Next to this “Exhibition Overview” is a rough crayon drawing of an American flag by an elementary student in Knoxville, Tennessee: the words “God Bless America” are awkwardly yet movingly added to the flag between the stripes. Together, this “Exhibition Overview” and the amateur child’s drawing set the tone for an exhibition that naturally features only a fraction of the tens and thousands of pieces of original material received to date by the Library of Congress. The exhibition is organized by an “Object List” which is further divided into different material types. Beneath each material types list are the printed titles of each piece, each artist’s or author’s name, and a description of the mediums used. When you click on the object title, you get a thumbnail image of the object itself.
The first material type is “Serials and Government Publications.” This section is populated mostly by alarming day-after newspaper headlines screaming banners like “America’s Bloodiest Day.” To see these any collector or archivist cannot help but be reminded of similar newspaper banners for crucial moments in American history: Lincoln Shot, D-Day Declared, and of course the already clichéd Pearl Harbor reference. The next material type is “Prints and Photographs.” These are composed of an interesting mix of works clearly rendered by professional artists and works by amateurs of all ages, including, in no particular order, an inkjet print by Marie Blanchard of a woman crying near a TV set, the words “Can’t Stop Watching TV” printed across the image; an airbrush drawing by Chendra Cherrito called “New Fears” which simply features a jet flying at an angle close up; an electrostatic print with porous point pen paste-ons, the words “Nothing Seems Safe Anymore” printed across the page; an artistic memorial to the firemen of Engine Company 54, who lost 15 men, by Thomas Lanigan; and several drawings by children responding to 911 which in their mix of precociousness with naiveté are as effective as the professional artist’s pieces, if not more so.
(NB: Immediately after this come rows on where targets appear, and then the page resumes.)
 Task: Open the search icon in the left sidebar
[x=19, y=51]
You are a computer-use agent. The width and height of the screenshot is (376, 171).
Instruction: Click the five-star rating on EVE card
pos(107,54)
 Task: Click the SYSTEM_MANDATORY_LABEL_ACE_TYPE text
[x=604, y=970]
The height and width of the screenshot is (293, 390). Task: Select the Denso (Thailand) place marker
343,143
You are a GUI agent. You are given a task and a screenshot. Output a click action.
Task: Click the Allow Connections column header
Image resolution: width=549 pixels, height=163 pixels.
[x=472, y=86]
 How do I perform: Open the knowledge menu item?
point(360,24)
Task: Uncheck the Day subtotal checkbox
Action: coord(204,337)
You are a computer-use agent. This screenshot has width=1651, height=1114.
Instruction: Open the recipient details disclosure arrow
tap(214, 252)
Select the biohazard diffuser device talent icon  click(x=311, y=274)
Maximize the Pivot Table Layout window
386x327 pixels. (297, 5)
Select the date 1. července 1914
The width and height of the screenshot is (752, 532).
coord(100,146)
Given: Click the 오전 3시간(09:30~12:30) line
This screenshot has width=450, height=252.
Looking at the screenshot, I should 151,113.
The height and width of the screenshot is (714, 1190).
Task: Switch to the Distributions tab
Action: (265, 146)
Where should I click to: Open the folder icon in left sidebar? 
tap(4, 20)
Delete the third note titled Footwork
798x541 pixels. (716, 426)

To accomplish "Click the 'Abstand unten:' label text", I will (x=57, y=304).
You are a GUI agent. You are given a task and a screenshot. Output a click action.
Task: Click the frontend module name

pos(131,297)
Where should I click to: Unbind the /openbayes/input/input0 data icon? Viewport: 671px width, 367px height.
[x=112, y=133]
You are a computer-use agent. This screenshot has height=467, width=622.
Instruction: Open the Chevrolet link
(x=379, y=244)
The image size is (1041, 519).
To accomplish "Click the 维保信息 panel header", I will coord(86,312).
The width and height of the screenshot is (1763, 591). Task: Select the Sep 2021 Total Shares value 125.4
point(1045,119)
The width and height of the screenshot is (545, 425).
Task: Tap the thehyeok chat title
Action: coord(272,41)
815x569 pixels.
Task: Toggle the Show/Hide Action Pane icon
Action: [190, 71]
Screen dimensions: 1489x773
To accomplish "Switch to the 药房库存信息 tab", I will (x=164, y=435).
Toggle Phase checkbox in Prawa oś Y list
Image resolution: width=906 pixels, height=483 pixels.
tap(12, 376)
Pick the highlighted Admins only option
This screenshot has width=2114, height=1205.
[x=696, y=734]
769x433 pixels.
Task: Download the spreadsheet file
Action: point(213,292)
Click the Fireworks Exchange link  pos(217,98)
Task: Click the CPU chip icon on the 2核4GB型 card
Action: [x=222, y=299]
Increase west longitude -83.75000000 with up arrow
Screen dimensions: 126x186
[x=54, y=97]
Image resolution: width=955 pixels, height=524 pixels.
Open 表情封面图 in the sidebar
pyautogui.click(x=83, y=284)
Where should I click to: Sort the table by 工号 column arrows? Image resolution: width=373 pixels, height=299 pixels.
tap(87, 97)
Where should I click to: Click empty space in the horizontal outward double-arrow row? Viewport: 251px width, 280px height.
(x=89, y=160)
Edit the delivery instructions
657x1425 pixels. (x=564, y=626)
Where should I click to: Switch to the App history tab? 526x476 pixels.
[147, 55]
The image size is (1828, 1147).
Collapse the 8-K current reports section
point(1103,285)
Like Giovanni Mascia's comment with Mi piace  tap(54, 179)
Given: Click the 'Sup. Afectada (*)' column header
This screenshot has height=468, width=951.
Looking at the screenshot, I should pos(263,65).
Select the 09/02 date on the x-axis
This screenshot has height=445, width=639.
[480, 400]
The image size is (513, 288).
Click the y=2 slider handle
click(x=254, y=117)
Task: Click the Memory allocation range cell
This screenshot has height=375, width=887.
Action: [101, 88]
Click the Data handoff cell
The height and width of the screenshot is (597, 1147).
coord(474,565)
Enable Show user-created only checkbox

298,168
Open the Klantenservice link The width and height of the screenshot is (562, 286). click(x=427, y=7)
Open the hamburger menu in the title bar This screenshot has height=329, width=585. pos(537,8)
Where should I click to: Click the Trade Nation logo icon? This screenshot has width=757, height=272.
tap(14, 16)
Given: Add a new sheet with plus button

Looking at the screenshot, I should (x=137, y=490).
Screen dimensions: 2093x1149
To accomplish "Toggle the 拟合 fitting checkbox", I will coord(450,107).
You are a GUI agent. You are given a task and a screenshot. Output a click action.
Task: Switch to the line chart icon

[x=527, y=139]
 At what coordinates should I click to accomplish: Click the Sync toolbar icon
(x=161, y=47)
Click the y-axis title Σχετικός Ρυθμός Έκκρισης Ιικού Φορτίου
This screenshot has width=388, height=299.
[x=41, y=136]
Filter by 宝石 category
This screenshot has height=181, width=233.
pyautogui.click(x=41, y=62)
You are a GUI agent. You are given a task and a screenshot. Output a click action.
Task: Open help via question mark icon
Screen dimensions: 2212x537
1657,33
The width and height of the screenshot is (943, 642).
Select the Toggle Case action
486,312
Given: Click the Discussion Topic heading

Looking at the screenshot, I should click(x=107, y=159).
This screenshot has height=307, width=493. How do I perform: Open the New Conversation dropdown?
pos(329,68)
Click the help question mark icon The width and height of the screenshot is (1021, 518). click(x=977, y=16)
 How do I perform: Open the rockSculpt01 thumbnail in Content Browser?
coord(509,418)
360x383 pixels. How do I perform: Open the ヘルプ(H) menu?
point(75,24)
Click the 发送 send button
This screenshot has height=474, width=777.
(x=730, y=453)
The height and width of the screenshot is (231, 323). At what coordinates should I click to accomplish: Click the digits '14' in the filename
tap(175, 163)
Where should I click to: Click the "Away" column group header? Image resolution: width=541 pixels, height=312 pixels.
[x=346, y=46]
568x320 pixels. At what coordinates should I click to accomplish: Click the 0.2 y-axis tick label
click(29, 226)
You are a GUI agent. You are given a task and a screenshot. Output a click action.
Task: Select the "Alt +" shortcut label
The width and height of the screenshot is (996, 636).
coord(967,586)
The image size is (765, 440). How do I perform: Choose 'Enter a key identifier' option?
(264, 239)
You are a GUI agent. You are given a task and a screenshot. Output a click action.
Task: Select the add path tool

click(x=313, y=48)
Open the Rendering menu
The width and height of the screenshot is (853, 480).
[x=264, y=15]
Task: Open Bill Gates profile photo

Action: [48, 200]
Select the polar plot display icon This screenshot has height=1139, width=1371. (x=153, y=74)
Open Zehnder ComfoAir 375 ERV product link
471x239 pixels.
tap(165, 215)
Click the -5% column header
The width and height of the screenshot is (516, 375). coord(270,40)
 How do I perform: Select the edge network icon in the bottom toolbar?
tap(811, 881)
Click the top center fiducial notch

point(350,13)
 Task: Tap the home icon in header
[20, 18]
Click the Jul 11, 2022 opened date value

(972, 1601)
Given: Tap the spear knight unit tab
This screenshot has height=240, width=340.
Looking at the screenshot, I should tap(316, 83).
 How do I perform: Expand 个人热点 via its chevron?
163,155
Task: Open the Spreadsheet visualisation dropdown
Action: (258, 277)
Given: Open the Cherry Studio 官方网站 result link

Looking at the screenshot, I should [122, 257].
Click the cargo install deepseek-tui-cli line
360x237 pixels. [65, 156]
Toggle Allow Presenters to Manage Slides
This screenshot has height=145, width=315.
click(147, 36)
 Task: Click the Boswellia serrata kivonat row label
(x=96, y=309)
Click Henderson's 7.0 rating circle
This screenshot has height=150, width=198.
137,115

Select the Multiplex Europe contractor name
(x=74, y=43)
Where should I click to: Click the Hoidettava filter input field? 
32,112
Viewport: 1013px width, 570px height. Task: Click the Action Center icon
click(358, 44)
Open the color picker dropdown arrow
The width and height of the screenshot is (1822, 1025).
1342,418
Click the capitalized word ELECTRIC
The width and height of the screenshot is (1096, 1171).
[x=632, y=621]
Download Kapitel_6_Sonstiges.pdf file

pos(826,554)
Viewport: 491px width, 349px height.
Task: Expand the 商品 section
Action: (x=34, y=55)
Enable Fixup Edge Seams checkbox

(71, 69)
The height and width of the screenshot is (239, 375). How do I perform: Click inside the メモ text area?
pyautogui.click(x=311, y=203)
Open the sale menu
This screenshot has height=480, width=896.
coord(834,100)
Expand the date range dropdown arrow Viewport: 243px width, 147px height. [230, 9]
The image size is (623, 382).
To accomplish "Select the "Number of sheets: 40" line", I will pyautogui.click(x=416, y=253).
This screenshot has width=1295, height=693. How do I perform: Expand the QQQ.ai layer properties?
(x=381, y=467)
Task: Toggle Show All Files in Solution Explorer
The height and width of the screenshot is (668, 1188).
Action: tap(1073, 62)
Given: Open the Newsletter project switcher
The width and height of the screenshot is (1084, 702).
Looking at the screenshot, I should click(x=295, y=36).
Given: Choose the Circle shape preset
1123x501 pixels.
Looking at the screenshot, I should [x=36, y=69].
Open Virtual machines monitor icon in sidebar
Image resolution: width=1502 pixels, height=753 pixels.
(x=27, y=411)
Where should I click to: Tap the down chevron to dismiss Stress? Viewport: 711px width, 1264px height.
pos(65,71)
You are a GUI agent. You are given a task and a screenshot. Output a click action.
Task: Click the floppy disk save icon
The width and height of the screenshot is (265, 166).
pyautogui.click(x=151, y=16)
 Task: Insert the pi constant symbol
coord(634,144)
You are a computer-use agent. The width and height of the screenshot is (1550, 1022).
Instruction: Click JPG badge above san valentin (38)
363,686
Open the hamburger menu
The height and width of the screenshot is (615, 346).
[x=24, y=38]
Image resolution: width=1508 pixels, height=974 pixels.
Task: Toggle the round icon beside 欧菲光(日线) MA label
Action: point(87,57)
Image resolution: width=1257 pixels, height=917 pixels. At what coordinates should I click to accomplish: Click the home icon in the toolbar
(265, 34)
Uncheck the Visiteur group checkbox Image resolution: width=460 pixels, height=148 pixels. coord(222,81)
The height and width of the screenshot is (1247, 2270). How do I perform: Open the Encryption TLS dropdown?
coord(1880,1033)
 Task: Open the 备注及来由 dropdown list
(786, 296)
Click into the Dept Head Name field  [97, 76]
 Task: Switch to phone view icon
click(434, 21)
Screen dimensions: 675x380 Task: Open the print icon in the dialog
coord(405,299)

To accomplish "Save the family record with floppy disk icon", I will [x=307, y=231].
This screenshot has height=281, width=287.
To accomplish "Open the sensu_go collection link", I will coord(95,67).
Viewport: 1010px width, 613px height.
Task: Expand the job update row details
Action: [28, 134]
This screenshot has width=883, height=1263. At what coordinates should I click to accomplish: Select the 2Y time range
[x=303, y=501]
The next material type is “Documentary Photographs.” I found these perhaps the most successful part of the exhibition, if for no other reason than their immediacy jars the viewer back into the reality of that catastrophic day. The photographs include a stunning image taken by David Finn called “Nuns looking at missing notices following September 11th terrorist attack, 2001, New York City,” in which the habited nuns congregate in front of one of the defacto “missing boards” on which people posted flyers looking for their loved ones, this one seemingly taken in front of St. Vincent’s Hospital, which was the main trauma center to which the few survivors were taken (St. Vincent’s “missing board”, containing literally hundreds of signs and images, is now encased in Plexiglas as if the hospital is trying to preserve it for posterity); photographs of street memorials with their candles, photographs, artifacts, and rosary beads; pictures of the towers at the point of explosion; and pictures of people covered in a ghostly white ash, dazed and confused at having made it out of the burning building and not knowing what to do next.